Provided records →
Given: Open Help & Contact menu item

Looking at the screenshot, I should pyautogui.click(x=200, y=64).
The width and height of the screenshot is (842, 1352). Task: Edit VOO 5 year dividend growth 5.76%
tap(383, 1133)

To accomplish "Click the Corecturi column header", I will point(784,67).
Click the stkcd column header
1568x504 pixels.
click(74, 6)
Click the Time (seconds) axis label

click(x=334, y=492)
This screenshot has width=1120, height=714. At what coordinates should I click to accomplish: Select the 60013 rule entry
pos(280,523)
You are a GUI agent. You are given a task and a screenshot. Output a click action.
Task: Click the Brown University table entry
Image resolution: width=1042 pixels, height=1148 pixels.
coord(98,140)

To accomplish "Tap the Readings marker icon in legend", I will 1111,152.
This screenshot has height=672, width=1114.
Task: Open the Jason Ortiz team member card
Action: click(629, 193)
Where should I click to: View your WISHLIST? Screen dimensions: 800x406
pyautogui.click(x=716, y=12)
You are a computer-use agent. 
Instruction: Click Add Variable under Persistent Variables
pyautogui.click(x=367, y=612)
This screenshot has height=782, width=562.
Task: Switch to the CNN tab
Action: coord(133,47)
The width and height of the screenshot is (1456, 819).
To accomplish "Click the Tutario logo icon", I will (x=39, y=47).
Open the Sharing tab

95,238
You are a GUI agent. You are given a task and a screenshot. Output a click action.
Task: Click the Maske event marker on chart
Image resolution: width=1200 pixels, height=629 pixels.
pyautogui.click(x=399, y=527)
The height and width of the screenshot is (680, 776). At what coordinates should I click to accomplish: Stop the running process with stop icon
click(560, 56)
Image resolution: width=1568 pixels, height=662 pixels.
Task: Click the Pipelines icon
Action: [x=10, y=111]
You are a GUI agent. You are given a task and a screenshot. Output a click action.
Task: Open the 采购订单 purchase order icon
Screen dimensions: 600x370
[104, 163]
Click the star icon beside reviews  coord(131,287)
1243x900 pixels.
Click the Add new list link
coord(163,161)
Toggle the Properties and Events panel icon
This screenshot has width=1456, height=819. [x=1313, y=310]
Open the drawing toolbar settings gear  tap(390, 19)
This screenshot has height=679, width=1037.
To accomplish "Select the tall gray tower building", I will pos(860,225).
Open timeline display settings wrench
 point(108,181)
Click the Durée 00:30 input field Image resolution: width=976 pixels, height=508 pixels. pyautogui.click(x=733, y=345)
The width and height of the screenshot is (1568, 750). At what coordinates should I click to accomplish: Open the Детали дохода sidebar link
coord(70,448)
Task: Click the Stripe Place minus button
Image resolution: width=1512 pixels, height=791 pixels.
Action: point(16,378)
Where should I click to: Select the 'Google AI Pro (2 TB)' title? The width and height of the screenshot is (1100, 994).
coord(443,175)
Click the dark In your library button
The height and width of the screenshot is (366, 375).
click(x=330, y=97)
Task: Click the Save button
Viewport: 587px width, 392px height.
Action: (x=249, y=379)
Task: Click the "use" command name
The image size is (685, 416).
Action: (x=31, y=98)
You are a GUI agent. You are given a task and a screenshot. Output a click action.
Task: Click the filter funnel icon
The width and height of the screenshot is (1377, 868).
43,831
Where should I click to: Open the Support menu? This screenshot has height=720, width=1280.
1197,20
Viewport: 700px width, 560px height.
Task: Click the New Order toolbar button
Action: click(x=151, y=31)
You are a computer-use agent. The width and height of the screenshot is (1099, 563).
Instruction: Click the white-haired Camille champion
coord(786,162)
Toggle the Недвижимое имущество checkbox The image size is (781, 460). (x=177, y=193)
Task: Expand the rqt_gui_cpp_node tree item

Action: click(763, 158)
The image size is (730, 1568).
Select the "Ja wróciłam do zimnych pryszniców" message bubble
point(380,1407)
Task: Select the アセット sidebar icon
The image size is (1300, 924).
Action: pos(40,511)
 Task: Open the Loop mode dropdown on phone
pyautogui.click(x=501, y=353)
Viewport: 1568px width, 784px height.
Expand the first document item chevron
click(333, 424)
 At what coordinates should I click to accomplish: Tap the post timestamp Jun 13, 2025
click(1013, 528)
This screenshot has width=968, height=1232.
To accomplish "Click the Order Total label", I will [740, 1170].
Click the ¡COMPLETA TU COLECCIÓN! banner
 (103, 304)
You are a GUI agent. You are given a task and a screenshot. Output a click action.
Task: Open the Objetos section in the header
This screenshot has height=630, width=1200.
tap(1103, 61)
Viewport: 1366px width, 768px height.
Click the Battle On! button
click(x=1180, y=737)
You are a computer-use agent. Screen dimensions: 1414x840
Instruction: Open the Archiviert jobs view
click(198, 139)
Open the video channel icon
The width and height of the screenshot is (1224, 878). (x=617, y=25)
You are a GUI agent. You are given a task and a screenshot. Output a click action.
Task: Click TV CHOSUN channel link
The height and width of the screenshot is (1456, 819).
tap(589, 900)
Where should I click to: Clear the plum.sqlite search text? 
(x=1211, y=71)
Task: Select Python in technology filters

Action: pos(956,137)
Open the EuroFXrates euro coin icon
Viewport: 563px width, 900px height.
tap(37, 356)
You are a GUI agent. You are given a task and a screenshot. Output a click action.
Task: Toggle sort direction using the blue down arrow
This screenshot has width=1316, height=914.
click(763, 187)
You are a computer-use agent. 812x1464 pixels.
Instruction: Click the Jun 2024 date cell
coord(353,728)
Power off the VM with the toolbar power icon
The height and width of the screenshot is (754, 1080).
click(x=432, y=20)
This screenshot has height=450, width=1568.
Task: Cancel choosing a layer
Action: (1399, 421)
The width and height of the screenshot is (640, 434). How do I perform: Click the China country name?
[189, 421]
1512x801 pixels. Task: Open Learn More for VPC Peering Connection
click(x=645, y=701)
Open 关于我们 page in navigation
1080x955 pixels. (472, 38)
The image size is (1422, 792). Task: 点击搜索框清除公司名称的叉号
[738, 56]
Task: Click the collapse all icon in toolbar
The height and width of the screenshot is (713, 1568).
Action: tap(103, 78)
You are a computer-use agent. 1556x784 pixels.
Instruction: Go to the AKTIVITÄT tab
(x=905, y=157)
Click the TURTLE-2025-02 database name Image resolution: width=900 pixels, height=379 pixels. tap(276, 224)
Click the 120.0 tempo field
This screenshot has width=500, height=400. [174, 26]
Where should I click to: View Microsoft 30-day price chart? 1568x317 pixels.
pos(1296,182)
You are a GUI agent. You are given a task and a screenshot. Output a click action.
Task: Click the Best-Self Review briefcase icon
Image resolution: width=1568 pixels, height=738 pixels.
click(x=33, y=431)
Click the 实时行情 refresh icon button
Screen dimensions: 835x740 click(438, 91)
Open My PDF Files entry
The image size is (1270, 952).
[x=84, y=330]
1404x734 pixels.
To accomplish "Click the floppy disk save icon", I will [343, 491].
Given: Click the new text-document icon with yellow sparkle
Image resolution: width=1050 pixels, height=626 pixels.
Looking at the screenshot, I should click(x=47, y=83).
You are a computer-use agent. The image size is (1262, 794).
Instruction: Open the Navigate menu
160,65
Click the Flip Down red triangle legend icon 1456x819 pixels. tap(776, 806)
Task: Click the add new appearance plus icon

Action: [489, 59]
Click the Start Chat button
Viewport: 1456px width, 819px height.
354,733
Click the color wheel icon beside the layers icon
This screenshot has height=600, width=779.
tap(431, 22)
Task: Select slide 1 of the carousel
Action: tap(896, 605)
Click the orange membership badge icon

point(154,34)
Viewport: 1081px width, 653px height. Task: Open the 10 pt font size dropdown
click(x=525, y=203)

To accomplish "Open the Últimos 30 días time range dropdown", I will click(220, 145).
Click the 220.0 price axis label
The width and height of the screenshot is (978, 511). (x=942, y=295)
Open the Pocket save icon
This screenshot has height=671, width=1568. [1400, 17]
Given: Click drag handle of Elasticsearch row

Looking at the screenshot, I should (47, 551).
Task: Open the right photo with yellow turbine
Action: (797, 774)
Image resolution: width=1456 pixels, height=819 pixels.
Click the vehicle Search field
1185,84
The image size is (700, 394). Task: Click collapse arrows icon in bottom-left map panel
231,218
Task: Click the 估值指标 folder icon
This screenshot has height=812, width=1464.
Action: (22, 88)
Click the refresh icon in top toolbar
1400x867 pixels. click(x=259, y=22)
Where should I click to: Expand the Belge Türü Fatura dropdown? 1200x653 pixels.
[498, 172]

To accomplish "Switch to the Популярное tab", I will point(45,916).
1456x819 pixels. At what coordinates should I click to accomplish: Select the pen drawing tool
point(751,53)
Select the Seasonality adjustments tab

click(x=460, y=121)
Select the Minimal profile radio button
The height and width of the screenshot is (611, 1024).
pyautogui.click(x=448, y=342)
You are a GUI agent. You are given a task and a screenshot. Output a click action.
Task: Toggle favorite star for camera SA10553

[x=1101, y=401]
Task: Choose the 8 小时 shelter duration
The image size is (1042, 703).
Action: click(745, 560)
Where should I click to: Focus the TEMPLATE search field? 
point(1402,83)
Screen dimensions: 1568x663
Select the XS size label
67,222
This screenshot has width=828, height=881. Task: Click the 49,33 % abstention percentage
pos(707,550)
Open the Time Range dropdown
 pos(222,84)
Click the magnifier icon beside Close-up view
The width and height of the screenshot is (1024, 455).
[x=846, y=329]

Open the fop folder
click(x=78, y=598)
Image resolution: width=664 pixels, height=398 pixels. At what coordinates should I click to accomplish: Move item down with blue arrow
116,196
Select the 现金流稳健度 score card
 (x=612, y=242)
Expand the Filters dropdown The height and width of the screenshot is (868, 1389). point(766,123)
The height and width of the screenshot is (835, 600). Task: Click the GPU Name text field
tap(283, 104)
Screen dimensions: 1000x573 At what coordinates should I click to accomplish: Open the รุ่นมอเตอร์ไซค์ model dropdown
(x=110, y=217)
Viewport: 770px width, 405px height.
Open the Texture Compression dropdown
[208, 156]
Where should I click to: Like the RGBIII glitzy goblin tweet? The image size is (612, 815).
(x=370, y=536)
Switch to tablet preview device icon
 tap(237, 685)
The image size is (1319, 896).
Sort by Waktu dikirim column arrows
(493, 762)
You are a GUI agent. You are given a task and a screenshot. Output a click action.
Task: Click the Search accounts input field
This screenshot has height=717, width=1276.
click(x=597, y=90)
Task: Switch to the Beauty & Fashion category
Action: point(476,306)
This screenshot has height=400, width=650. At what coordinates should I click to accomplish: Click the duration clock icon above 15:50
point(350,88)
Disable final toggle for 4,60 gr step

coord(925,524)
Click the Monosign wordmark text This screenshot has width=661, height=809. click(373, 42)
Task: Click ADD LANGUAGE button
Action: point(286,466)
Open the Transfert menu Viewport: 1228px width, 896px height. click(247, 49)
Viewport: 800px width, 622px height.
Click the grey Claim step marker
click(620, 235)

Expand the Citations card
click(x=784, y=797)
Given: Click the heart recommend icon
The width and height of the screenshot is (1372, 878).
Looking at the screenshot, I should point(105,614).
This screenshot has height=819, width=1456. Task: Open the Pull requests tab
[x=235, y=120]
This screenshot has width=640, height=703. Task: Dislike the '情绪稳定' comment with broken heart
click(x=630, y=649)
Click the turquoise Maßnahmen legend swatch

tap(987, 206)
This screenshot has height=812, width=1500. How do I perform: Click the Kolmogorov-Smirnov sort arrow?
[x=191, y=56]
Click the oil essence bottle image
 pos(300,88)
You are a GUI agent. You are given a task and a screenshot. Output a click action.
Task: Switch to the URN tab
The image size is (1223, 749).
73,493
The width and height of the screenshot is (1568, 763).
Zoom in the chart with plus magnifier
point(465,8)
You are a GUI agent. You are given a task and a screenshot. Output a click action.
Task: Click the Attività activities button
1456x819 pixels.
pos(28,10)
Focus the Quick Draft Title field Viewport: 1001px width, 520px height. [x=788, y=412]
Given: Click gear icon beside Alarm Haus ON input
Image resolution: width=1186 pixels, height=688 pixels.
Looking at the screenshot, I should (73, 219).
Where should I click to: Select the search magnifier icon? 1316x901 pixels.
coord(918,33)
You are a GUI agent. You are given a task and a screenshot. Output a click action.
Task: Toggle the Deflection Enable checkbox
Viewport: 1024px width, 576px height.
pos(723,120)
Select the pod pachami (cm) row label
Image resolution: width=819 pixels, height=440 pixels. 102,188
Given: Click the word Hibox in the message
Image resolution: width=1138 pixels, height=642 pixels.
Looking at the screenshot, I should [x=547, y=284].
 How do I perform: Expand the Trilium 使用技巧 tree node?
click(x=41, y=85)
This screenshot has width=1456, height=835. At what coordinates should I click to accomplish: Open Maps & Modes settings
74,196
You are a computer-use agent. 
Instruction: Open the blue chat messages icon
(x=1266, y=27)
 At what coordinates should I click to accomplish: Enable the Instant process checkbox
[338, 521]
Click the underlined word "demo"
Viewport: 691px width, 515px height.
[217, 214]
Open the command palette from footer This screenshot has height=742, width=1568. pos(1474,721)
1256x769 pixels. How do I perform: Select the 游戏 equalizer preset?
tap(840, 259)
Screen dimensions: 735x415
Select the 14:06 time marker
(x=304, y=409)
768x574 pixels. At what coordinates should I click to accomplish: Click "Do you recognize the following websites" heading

Given instruction →
Reproduce the listing above word for word, from its first line up to and including the line with "tap(383, 1133)".

Solution to the problem →
Given: Open Help & Contact menu item

Looking at the screenshot, I should pyautogui.click(x=200, y=64).
The width and height of the screenshot is (842, 1352). Task: Edit VOO 5 year dividend growth 5.76%
tap(383, 1133)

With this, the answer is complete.